Entries on where items appear:

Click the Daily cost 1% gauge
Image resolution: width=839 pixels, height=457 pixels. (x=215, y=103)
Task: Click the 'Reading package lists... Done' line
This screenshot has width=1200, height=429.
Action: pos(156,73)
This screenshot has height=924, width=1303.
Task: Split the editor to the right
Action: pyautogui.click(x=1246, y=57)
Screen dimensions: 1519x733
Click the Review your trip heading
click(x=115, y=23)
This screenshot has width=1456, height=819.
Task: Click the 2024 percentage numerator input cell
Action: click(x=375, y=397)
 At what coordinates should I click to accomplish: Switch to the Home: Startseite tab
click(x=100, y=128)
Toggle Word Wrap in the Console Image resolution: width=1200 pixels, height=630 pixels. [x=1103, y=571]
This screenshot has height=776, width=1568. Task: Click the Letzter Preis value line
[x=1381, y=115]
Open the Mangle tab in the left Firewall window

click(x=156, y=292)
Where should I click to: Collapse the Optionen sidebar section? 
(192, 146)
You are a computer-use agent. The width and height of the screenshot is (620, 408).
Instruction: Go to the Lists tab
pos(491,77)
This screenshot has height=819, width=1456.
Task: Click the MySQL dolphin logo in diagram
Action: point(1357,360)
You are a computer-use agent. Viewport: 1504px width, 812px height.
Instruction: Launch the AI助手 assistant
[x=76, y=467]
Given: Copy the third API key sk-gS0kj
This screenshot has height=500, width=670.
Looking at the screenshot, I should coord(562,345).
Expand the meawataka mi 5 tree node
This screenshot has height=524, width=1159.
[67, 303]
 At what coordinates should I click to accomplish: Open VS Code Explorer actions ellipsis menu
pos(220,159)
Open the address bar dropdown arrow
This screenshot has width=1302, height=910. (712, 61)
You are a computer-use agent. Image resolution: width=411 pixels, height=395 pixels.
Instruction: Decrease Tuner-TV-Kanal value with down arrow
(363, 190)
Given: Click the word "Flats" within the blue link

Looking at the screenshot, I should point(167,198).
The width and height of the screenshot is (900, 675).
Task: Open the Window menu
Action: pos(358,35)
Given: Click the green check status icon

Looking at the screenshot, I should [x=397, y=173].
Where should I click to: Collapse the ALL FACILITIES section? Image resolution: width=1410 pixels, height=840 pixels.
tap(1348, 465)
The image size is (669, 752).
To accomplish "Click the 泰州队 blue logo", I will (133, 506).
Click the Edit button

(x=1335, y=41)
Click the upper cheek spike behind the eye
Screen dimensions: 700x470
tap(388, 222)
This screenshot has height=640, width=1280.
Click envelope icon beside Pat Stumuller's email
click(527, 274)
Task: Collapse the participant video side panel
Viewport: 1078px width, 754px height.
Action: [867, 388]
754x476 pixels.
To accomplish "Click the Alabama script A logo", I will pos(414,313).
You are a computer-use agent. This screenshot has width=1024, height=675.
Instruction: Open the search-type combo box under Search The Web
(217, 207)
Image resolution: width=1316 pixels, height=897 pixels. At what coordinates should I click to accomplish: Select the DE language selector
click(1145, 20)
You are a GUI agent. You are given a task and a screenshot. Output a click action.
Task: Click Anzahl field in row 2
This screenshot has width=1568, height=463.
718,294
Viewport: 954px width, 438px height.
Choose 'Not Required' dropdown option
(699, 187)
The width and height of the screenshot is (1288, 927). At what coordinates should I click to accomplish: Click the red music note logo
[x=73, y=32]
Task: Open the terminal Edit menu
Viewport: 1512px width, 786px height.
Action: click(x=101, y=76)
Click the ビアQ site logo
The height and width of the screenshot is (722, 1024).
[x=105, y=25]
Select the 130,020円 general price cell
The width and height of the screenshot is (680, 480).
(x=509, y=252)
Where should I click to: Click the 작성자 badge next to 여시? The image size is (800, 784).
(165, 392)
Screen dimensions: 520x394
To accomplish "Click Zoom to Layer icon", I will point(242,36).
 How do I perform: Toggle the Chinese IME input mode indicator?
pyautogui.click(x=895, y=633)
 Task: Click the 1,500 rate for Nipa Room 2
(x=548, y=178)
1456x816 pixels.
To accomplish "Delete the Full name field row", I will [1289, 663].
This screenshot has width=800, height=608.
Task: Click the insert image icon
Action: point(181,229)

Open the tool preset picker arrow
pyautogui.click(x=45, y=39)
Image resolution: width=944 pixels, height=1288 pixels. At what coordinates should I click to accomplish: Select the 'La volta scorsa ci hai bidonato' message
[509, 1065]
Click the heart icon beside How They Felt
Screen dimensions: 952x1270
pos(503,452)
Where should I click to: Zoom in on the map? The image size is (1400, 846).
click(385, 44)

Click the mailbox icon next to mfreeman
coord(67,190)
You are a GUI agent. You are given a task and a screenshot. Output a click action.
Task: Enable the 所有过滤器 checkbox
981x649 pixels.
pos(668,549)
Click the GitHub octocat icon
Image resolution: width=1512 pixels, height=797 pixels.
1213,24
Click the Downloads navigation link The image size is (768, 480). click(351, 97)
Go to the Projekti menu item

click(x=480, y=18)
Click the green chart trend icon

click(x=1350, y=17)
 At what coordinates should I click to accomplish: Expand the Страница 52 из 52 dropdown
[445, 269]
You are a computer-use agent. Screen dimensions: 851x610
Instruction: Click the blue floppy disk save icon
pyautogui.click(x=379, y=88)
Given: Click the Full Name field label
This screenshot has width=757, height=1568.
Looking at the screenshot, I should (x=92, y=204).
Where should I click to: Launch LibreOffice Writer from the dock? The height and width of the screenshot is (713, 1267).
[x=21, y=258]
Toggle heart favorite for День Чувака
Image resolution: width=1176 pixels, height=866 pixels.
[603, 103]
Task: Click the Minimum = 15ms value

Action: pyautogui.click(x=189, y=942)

=== WHAT YOU HAVE TO DO ===
Reproduce all of the rows above, word for word and in their original order.

=== TASK RESULT ===
Click the Daily cost 1% gauge
Image resolution: width=839 pixels, height=457 pixels. (x=215, y=103)
Task: Click the 'Reading package lists... Done' line
This screenshot has width=1200, height=429.
Action: pos(156,73)
This screenshot has height=924, width=1303.
Task: Split the editor to the right
Action: pyautogui.click(x=1246, y=57)
Screen dimensions: 1519x733
Click the Review your trip heading
click(x=115, y=23)
This screenshot has width=1456, height=819.
Task: Click the 2024 percentage numerator input cell
Action: click(x=375, y=397)
 At what coordinates should I click to accomplish: Switch to the Home: Startseite tab
click(x=100, y=128)
Toggle Word Wrap in the Console Image resolution: width=1200 pixels, height=630 pixels. [x=1103, y=571]
This screenshot has height=776, width=1568. Task: Click the Letzter Preis value line
[x=1381, y=115]
Open the Mangle tab in the left Firewall window

click(x=156, y=292)
Where should I click to: Collapse the Optionen sidebar section? 
(192, 146)
You are a computer-use agent. The width and height of the screenshot is (620, 408).
Instruction: Go to the Lists tab
pos(491,77)
This screenshot has height=819, width=1456.
Task: Click the MySQL dolphin logo in diagram
Action: point(1357,360)
You are a computer-use agent. Viewport: 1504px width, 812px height.
Instruction: Launch the AI助手 assistant
[x=76, y=467]
Given: Copy the third API key sk-gS0kj
This screenshot has height=500, width=670.
Looking at the screenshot, I should coord(562,345).
Expand the meawataka mi 5 tree node
This screenshot has height=524, width=1159.
[67, 303]
 At what coordinates should I click to accomplish: Open VS Code Explorer actions ellipsis menu
pos(220,159)
Open the address bar dropdown arrow
This screenshot has width=1302, height=910. (712, 61)
You are a computer-use agent. Image resolution: width=411 pixels, height=395 pixels.
Instruction: Decrease Tuner-TV-Kanal value with down arrow
(363, 190)
Given: Click the word "Flats" within the blue link

Looking at the screenshot, I should point(167,198).
The width and height of the screenshot is (900, 675).
Task: Open the Window menu
Action: pos(358,35)
Given: Click the green check status icon

Looking at the screenshot, I should [x=397, y=173].
Where should I click to: Collapse the ALL FACILITIES section? Image resolution: width=1410 pixels, height=840 pixels.
tap(1348, 465)
The image size is (669, 752).
To accomplish "Click the 泰州队 blue logo", I will (133, 506).
Click the Edit button

(x=1335, y=41)
Click the upper cheek spike behind the eye
Screen dimensions: 700x470
tap(388, 222)
This screenshot has height=640, width=1280.
Click envelope icon beside Pat Stumuller's email
click(527, 274)
Task: Collapse the participant video side panel
Viewport: 1078px width, 754px height.
Action: [867, 388]
754x476 pixels.
To accomplish "Click the Alabama script A logo", I will pos(414,313).
You are a computer-use agent. This screenshot has width=1024, height=675.
Instruction: Open the search-type combo box under Search The Web
(217, 207)
Image resolution: width=1316 pixels, height=897 pixels. At what coordinates should I click to accomplish: Select the DE language selector
click(1145, 20)
You are a GUI agent. You are given a task and a screenshot. Output a click action.
Task: Click Anzahl field in row 2
This screenshot has width=1568, height=463.
718,294
Viewport: 954px width, 438px height.
Choose 'Not Required' dropdown option
(699, 187)
The width and height of the screenshot is (1288, 927). At what coordinates should I click to accomplish: Click the red music note logo
[x=73, y=32]
Task: Open the terminal Edit menu
Viewport: 1512px width, 786px height.
Action: click(x=101, y=76)
Click the ビアQ site logo
The height and width of the screenshot is (722, 1024).
[x=105, y=25]
Select the 130,020円 general price cell
The width and height of the screenshot is (680, 480).
(x=509, y=252)
Where should I click to: Click the 작성자 badge next to 여시? The image size is (800, 784).
(165, 392)
Screen dimensions: 520x394
To accomplish "Click Zoom to Layer icon", I will point(242,36).
 How do I perform: Toggle the Chinese IME input mode indicator?
pyautogui.click(x=895, y=633)
 Task: Click the 1,500 rate for Nipa Room 2
(x=548, y=178)
1456x816 pixels.
To accomplish "Delete the Full name field row", I will [1289, 663].
This screenshot has width=800, height=608.
Task: Click the insert image icon
Action: point(181,229)

Open the tool preset picker arrow
pyautogui.click(x=45, y=39)
Image resolution: width=944 pixels, height=1288 pixels. At what coordinates should I click to accomplish: Select the 'La volta scorsa ci hai bidonato' message
[509, 1065]
Click the heart icon beside How They Felt
Screen dimensions: 952x1270
pos(503,452)
Where should I click to: Zoom in on the map? The image size is (1400, 846).
click(385, 44)

Click the mailbox icon next to mfreeman
coord(67,190)
You are a GUI agent. You are given a task and a screenshot. Output a click action.
Task: Enable the 所有过滤器 checkbox
981x649 pixels.
pos(668,549)
Click the GitHub octocat icon
Image resolution: width=1512 pixels, height=797 pixels.
1213,24
Click the Downloads navigation link The image size is (768, 480). click(351, 97)
Go to the Projekti menu item

click(x=480, y=18)
Click the green chart trend icon

click(x=1350, y=17)
 At what coordinates should I click to accomplish: Expand the Страница 52 из 52 dropdown
[445, 269]
You are a computer-use agent. Screen dimensions: 851x610
Instruction: Click the blue floppy disk save icon
pyautogui.click(x=379, y=88)
Given: Click the Full Name field label
This screenshot has width=757, height=1568.
Looking at the screenshot, I should (x=92, y=204).
Where should I click to: Launch LibreOffice Writer from the dock? The height and width of the screenshot is (713, 1267).
[x=21, y=258]
Toggle heart favorite for День Чувака
Image resolution: width=1176 pixels, height=866 pixels.
[603, 103]
Task: Click the Minimum = 15ms value

Action: pyautogui.click(x=189, y=942)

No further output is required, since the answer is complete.